It’s flu season, and many of us find ourselves glancing nervously at anyone coughing or sniffling in our vicinity. But how, besides shielding ourselves from public sneezers, do we avoid coming into contact with infections?
It turns out, our brains are quite finely tuned to detecting illness in others. New research suggests that subtle facial cues alert us to infections mere hours after they take hold. This research could one day help train AI systems to detect illness as well.
A study published in the journal Proceedings of the Royal Society B took 16 healthy volunteers and injected them, at different times, with both a placebo and a type of E. coli bacteria that causes flu-like symptoms. The volunteers, who did not know which injection they had just received, were photographed two hours after each shot. These photographs were then shown to 62 participants who were asked to judge whether the person in the picture was healthy or sick. These participants had to make the judgement after only viewing the photo for five seconds.

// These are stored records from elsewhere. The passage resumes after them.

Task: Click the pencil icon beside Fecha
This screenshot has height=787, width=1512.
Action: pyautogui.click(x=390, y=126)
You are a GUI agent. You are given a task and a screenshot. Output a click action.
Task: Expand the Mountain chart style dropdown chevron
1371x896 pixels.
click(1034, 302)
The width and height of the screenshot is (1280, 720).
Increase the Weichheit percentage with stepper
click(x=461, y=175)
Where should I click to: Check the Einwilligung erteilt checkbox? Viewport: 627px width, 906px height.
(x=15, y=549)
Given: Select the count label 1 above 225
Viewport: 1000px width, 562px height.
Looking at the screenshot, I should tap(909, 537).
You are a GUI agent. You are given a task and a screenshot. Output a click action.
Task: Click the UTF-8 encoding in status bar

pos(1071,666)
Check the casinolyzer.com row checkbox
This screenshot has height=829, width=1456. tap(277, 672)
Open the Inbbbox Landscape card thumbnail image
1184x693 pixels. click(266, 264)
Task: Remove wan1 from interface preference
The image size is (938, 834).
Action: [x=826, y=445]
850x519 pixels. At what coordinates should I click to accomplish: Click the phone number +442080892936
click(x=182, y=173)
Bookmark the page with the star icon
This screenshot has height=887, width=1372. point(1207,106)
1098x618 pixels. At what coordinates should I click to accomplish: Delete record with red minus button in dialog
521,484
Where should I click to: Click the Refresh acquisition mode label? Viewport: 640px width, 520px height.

The participants were only able to detect a sick person 52 percent of the time, hardly better than chance. But they were able to detect a healthy person 70 percent of the time. Facial features related to judgements of sickness included redder eyes, duller skin, a more swollen face, a droopier mouth and eyelids and paler skin and lips. The sick photos were also rated as looking more tired.
“We expected that people would be better than chance at detecting sick people, but far from 100 percent since they were only allowed to see a photo for a few seconds,” says John Axelsson, a professor at the University of Stockholm and a co-author of the study. “We expect people to be a lot better when they can interact for real with someone and then also use other cues such as biological motion, smell etc.”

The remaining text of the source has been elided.